■ **Task item**:
Transcribe only part of the material below: the lines from the one containing "Given: Click the 30.08.2023" through the one containing "Task: Click the Mkt. Cap. info icon", inclusive, exactly as written.

■ **Dataset**:
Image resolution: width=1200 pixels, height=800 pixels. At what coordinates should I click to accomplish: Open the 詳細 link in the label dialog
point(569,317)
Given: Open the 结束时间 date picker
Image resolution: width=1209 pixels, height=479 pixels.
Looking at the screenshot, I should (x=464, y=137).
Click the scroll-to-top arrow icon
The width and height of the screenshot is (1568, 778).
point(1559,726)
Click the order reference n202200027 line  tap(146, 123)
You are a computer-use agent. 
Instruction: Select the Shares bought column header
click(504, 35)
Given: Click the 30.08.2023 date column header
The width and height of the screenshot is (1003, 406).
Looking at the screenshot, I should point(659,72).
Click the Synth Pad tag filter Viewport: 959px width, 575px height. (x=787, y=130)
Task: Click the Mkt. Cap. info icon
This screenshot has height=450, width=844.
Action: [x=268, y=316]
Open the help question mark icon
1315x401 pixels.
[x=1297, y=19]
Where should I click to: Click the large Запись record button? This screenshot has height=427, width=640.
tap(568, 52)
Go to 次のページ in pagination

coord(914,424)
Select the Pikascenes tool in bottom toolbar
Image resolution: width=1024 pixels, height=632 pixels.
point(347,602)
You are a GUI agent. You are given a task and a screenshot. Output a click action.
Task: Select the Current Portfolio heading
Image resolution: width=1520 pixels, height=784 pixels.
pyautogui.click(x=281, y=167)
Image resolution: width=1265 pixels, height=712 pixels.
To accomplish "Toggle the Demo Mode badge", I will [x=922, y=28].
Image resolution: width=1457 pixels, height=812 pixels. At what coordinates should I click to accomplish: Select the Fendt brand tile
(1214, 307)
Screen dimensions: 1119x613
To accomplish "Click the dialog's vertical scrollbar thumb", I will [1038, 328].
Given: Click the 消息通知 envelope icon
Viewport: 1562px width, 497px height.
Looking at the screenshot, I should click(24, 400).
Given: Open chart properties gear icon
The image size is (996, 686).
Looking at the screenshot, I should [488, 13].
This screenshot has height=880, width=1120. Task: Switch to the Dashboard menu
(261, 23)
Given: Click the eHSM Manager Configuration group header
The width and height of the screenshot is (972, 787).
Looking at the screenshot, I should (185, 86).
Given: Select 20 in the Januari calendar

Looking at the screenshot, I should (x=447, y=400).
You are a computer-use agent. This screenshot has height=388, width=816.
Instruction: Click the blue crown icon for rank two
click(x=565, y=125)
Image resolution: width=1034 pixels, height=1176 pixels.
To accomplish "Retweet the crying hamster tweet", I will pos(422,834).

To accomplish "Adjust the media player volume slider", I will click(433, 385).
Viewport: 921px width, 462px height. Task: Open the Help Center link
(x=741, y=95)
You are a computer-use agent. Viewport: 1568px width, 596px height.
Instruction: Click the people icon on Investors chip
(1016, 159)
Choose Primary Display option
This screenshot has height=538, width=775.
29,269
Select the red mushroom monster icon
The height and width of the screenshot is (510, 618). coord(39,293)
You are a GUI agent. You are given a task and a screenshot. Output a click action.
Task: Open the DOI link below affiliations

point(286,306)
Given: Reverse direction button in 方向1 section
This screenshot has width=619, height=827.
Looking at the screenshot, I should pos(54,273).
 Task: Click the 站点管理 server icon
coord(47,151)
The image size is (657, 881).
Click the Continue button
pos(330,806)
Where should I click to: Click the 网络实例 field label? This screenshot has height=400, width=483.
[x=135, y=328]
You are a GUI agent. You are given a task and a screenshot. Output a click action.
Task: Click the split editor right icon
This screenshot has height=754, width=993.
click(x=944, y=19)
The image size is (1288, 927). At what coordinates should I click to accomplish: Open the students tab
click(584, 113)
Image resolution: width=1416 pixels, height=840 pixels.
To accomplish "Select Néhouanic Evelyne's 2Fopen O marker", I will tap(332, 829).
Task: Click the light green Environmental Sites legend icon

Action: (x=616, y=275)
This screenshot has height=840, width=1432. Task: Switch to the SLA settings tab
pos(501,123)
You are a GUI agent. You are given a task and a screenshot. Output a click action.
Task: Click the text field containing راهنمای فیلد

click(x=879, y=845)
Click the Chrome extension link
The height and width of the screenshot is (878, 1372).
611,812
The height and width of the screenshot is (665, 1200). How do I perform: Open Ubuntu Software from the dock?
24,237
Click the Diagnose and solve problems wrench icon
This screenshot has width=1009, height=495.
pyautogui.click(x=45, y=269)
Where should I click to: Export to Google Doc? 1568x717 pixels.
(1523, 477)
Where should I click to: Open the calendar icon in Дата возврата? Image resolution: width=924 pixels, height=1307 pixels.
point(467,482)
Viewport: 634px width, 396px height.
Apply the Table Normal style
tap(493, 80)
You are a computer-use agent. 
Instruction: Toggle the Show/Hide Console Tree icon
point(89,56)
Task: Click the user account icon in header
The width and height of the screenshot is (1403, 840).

■ **Output of the exercise**:
Given: Click the 30.08.2023 date column header
The width and height of the screenshot is (1003, 406).
Looking at the screenshot, I should point(659,72).
Click the Synth Pad tag filter Viewport: 959px width, 575px height. (x=787, y=130)
Task: Click the Mkt. Cap. info icon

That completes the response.